▶ Exercise instructions
Each entry, from beginning to end, is to be transcribed verbatim.

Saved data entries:

↓↓↓

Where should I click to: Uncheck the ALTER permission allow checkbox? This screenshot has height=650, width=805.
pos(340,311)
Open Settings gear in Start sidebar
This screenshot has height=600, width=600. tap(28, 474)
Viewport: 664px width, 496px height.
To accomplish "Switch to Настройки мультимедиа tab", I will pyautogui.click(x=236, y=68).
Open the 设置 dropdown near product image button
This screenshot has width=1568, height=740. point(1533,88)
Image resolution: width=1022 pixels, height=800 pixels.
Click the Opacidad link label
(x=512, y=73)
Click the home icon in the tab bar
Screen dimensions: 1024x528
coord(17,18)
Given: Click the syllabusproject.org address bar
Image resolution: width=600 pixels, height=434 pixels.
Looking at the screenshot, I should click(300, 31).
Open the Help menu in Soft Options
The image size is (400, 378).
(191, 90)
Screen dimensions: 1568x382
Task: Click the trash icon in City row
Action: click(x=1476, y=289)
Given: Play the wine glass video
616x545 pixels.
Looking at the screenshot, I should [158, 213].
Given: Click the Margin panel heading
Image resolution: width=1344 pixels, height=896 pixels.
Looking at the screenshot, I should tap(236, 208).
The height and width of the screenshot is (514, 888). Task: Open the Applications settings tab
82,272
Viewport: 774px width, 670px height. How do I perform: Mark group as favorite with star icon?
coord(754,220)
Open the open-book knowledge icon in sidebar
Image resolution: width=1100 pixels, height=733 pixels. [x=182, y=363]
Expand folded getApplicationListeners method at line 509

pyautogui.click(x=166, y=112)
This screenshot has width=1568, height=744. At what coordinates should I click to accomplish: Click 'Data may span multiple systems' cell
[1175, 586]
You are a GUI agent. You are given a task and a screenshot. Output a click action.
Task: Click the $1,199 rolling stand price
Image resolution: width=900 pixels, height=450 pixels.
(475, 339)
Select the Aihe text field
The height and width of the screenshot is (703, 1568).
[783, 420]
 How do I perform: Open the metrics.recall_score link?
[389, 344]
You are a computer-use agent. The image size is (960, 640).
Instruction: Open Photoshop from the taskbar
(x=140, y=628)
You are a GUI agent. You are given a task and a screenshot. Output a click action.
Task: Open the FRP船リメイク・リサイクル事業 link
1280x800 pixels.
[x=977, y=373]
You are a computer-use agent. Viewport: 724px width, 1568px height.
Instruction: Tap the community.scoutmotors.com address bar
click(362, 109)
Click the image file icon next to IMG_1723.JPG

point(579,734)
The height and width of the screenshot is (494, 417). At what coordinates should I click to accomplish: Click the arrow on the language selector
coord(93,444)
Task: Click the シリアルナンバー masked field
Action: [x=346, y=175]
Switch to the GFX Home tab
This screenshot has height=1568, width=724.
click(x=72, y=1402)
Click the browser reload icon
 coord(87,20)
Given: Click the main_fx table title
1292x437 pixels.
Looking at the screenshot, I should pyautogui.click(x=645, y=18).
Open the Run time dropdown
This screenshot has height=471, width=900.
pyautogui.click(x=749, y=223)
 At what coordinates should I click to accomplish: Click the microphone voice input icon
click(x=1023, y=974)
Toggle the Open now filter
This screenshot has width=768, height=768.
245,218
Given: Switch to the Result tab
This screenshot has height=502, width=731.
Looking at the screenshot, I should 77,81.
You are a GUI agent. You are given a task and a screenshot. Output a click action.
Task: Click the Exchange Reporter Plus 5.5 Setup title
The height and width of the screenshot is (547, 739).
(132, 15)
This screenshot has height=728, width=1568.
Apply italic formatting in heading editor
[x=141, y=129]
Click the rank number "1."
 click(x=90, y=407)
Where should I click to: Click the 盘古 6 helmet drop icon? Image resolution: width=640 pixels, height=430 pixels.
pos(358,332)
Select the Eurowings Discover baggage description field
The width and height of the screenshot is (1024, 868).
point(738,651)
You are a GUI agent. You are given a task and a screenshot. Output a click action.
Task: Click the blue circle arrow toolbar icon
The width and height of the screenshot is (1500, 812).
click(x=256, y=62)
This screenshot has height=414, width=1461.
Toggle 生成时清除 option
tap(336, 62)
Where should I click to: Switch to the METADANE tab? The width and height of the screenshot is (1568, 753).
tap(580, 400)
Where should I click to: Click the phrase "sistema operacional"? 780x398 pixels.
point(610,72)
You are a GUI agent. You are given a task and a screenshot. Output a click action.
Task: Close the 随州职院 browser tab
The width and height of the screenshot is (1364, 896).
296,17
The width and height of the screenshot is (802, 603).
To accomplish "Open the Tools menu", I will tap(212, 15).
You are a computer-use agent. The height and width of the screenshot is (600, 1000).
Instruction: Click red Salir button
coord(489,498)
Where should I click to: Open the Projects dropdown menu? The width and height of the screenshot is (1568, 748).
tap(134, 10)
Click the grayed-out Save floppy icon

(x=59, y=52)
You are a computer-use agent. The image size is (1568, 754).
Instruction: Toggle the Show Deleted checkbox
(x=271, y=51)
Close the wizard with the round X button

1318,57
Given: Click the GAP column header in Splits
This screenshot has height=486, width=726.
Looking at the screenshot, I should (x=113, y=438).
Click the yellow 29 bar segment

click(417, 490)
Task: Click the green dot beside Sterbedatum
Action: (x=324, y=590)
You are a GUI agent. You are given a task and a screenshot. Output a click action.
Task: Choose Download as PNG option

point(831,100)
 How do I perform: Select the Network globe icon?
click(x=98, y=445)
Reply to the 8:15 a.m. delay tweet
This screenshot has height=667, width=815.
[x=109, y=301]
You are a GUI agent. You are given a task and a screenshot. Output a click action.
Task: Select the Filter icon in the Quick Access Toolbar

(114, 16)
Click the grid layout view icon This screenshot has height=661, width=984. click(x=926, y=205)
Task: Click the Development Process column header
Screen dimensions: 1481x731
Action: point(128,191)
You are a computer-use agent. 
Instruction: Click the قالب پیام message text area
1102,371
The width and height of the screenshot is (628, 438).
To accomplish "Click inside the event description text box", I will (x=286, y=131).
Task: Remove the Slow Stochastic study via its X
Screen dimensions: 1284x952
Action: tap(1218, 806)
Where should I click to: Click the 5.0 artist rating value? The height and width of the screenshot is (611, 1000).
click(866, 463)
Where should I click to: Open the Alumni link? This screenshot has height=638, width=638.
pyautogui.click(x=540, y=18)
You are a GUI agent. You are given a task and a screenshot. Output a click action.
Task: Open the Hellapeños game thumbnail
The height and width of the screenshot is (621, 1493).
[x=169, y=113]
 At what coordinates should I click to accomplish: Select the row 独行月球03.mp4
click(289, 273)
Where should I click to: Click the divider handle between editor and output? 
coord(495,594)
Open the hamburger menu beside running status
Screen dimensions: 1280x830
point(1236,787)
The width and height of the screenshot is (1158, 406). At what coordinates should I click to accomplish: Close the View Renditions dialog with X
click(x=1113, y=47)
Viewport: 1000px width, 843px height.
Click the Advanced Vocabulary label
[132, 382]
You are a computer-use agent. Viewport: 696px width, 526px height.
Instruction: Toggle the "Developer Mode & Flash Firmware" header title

↑↑↑

▶ Written answer
Where should I click to: Uncheck the ALTER permission allow checkbox? This screenshot has height=650, width=805.
pos(340,311)
Open Settings gear in Start sidebar
This screenshot has height=600, width=600. tap(28, 474)
Viewport: 664px width, 496px height.
To accomplish "Switch to Настройки мультимедиа tab", I will pyautogui.click(x=236, y=68).
Open the 设置 dropdown near product image button
This screenshot has width=1568, height=740. point(1533,88)
Image resolution: width=1022 pixels, height=800 pixels.
Click the Opacidad link label
(x=512, y=73)
Click the home icon in the tab bar
Screen dimensions: 1024x528
coord(17,18)
Given: Click the syllabusproject.org address bar
Image resolution: width=600 pixels, height=434 pixels.
Looking at the screenshot, I should click(300, 31).
Open the Help menu in Soft Options
The image size is (400, 378).
(191, 90)
Screen dimensions: 1568x382
Task: Click the trash icon in City row
Action: click(x=1476, y=289)
Given: Play the wine glass video
616x545 pixels.
Looking at the screenshot, I should [158, 213].
Given: Click the Margin panel heading
Image resolution: width=1344 pixels, height=896 pixels.
Looking at the screenshot, I should tap(236, 208).
The height and width of the screenshot is (514, 888). Task: Open the Applications settings tab
82,272
Viewport: 774px width, 670px height. How do I perform: Mark group as favorite with star icon?
coord(754,220)
Open the open-book knowledge icon in sidebar
Image resolution: width=1100 pixels, height=733 pixels. [x=182, y=363]
Expand folded getApplicationListeners method at line 509

pyautogui.click(x=166, y=112)
This screenshot has width=1568, height=744. At what coordinates should I click to accomplish: Click 'Data may span multiple systems' cell
[1175, 586]
You are a GUI agent. You are given a task and a screenshot. Output a click action.
Task: Click the $1,199 rolling stand price
Image resolution: width=900 pixels, height=450 pixels.
(475, 339)
Select the Aihe text field
The height and width of the screenshot is (703, 1568).
[783, 420]
 How do I perform: Open the metrics.recall_score link?
[389, 344]
You are a computer-use agent. The image size is (960, 640).
Instruction: Open Photoshop from the taskbar
(x=140, y=628)
You are a GUI agent. You are given a task and a screenshot. Output a click action.
Task: Open the FRP船リメイク・リサイクル事業 link
1280x800 pixels.
[x=977, y=373]
You are a computer-use agent. Viewport: 724px width, 1568px height.
Instruction: Tap the community.scoutmotors.com address bar
click(362, 109)
Click the image file icon next to IMG_1723.JPG

point(579,734)
The height and width of the screenshot is (494, 417). At what coordinates should I click to accomplish: Click the arrow on the language selector
coord(93,444)
Task: Click the シリアルナンバー masked field
Action: [x=346, y=175]
Switch to the GFX Home tab
This screenshot has height=1568, width=724.
click(x=72, y=1402)
Click the browser reload icon
 coord(87,20)
Given: Click the main_fx table title
1292x437 pixels.
Looking at the screenshot, I should pyautogui.click(x=645, y=18).
Open the Run time dropdown
This screenshot has height=471, width=900.
pyautogui.click(x=749, y=223)
 At what coordinates should I click to accomplish: Click the microphone voice input icon
click(x=1023, y=974)
Toggle the Open now filter
This screenshot has width=768, height=768.
245,218
Given: Switch to the Result tab
This screenshot has height=502, width=731.
Looking at the screenshot, I should 77,81.
You are a GUI agent. You are given a task and a screenshot. Output a click action.
Task: Click the Exchange Reporter Plus 5.5 Setup title
The height and width of the screenshot is (547, 739).
(132, 15)
This screenshot has height=728, width=1568.
Apply italic formatting in heading editor
[x=141, y=129]
Click the rank number "1."
 click(x=90, y=407)
Where should I click to: Click the 盘古 6 helmet drop icon? Image resolution: width=640 pixels, height=430 pixels.
pos(358,332)
Select the Eurowings Discover baggage description field
The width and height of the screenshot is (1024, 868).
point(738,651)
You are a GUI agent. You are given a task and a screenshot. Output a click action.
Task: Click the blue circle arrow toolbar icon
The width and height of the screenshot is (1500, 812).
click(x=256, y=62)
This screenshot has height=414, width=1461.
Toggle 生成时清除 option
tap(336, 62)
Where should I click to: Switch to the METADANE tab? The width and height of the screenshot is (1568, 753).
tap(580, 400)
Where should I click to: Click the phrase "sistema operacional"? 780x398 pixels.
point(610,72)
You are a GUI agent. You are given a task and a screenshot. Output a click action.
Task: Close the 随州职院 browser tab
The width and height of the screenshot is (1364, 896).
296,17
The width and height of the screenshot is (802, 603).
To accomplish "Open the Tools menu", I will tap(212, 15).
You are a computer-use agent. The height and width of the screenshot is (600, 1000).
Instruction: Click red Salir button
coord(489,498)
Where should I click to: Open the Projects dropdown menu? The width and height of the screenshot is (1568, 748).
tap(134, 10)
Click the grayed-out Save floppy icon

(x=59, y=52)
You are a computer-use agent. The image size is (1568, 754).
Instruction: Toggle the Show Deleted checkbox
(x=271, y=51)
Close the wizard with the round X button

1318,57
Given: Click the GAP column header in Splits
This screenshot has height=486, width=726.
Looking at the screenshot, I should (x=113, y=438).
Click the yellow 29 bar segment

click(417, 490)
Task: Click the green dot beside Sterbedatum
Action: (x=324, y=590)
You are a GUI agent. You are given a task and a screenshot. Output a click action.
Task: Choose Download as PNG option

point(831,100)
 How do I perform: Select the Network globe icon?
click(x=98, y=445)
Reply to the 8:15 a.m. delay tweet
This screenshot has height=667, width=815.
[x=109, y=301]
You are a GUI agent. You are given a task and a screenshot. Output a click action.
Task: Select the Filter icon in the Quick Access Toolbar

(114, 16)
Click the grid layout view icon This screenshot has height=661, width=984. click(x=926, y=205)
Task: Click the Development Process column header
Screen dimensions: 1481x731
Action: point(128,191)
You are a computer-use agent. 
Instruction: Click the قالب پیام message text area
1102,371
The width and height of the screenshot is (628, 438).
To accomplish "Click inside the event description text box", I will (x=286, y=131).
Task: Remove the Slow Stochastic study via its X
Screen dimensions: 1284x952
Action: tap(1218, 806)
Where should I click to: Click the 5.0 artist rating value? The height and width of the screenshot is (611, 1000).
click(866, 463)
Where should I click to: Open the Alumni link? This screenshot has height=638, width=638.
pyautogui.click(x=540, y=18)
You are a GUI agent. You are given a task and a screenshot. Output a click action.
Task: Open the Hellapeños game thumbnail
The height and width of the screenshot is (621, 1493).
[x=169, y=113]
 At what coordinates should I click to accomplish: Select the row 独行月球03.mp4
click(289, 273)
Where should I click to: Click the divider handle between editor and output? 
coord(495,594)
Open the hamburger menu beside running status
Screen dimensions: 1280x830
point(1236,787)
The width and height of the screenshot is (1158, 406). At what coordinates should I click to accomplish: Close the View Renditions dialog with X
click(x=1113, y=47)
Viewport: 1000px width, 843px height.
Click the Advanced Vocabulary label
[132, 382]
You are a computer-use agent. Viewport: 696px width, 526px height.
Instruction: Toggle the "Developer Mode & Flash Firmware" header title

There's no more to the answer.